視覚とコーディングの融合も特徴だ。生成したコードの実行画面をスクリーンショットで自ら確認し、修正するというループを回せるため、ゲーム開発やフロントエンド、CADに強いとしている。
性能面では、コーディングのProgram Benchで77.8%を記録し、Fable 5の76.8%とGPT-5.6 Solの77.6%を上回った。長期タスクのSWE Marathonも42.0%で、Fable 5の35.0%とGPT-5.6 Solの39.0%に差をつけた。WebブラウジングのBrowseCompでは91.2%で、88.0%のFable 5と90.4%のGPT-5.6 Solを抑えている。

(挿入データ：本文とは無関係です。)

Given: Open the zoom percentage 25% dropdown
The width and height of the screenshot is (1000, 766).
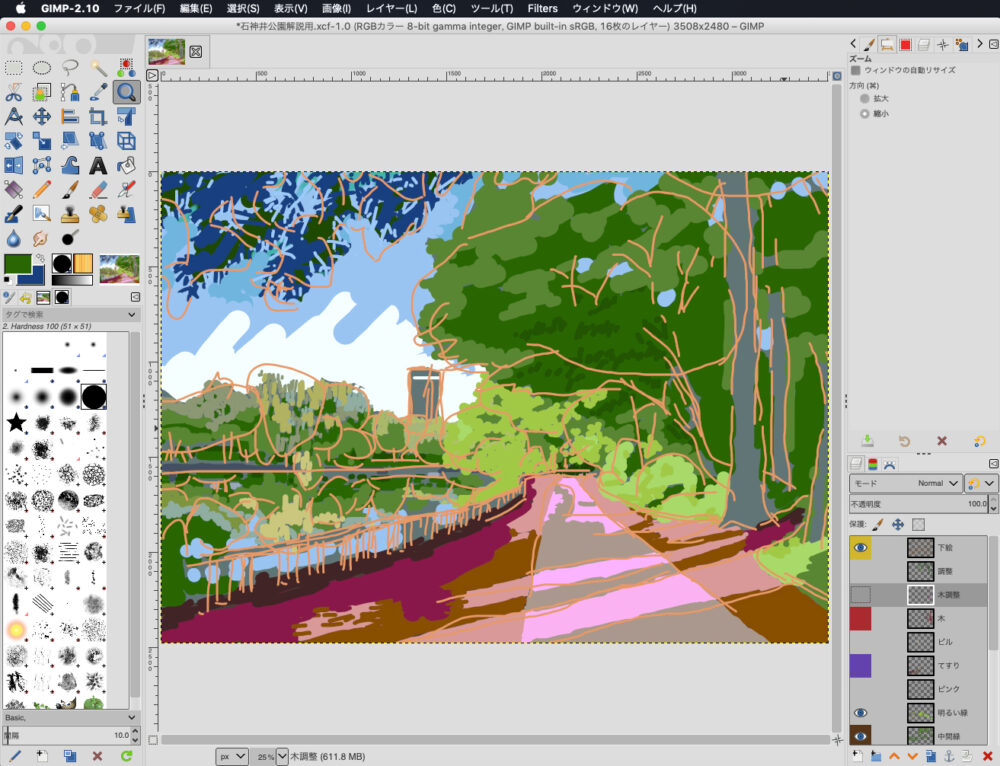Looking at the screenshot, I should pos(282,756).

総合性能では両者に及ばないと同社自身が認めつつ、それ以外のテスト対象モデルは一貫して上回るフロンティア級だとしている。
アーキテクチャには、新機構の「Kimi Delta Attention(KDA)」と「Attention Residuals」を採用する。KDAは、文章のどこに注目するかを決めるアテンション処理を、長い文脈でも効率よく回せるようにする機構だ。Attention Residualsは、前の層の情報をそのまま次へ足していく従来のやり方に代えて、深い層が必要な情報だけを選んで取り出せるようにするのだという。こうした構造の刷新に学習手法の改良を合わせ、前世代のKimi K2と比べて約2.5倍のスケーリング効率を実現したとする。
構造は、入力ごとに一部の専門ネットワークだけを動かして効率を稼ぐMoE(Mixture-of-Experts)型を採用。896のエキスパートからトークンごとに16を選んで駆動し、これとは別に常時動く共有エキスパートを2つ持つ。総パラメータ数2.8兆に対して実際に動くのが1,040億にとどまるのは、この仕組みによる。

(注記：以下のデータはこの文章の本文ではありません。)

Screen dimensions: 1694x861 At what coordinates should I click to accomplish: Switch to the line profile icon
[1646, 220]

重みは、事後学習(SFT)の段階から量子化を織り込んだMXFP4形式で配布される。推論エンジンにはvLLM、SGLang、TokenSpeedが推奨されている。なお、同社が推奨する推論環境は64基以上のアクセラレータによるスーパーノード構成で、動作には相応の設備が必要となる。
Kimi K3のライセンス
重みに適用されるライセンスが前世代のKimiモデルで使われてきたModified MITではなく、「Kimi K3 License」となる。条文の建て付けはMITライセンスに近い。モデルの重み・パラメータ・設定ファイル・推論/学習コードを「Software」と定義し、その使用・複製・改変・再配布・販売を無償で認める。ファインチューニングや派生モデルの作成も許可されている。
一方で、大規模な商用利用には独自の条件が付く。モデルの推論やファインチューニングを、第三者が実質的に制御できる形で提供する事業が対象だ。特定の機能に組み込んだだけのエンドユーザー向け製品や、他社がホストするモデルへリクエストを中継するだけのものは含まない。この事業で関連会社を含む総収入が連続12カ月で2,000万ドル(約33億円、1ドル=約164円換算)を超える場合は、Moonshot AIとの個別契約が必要になる。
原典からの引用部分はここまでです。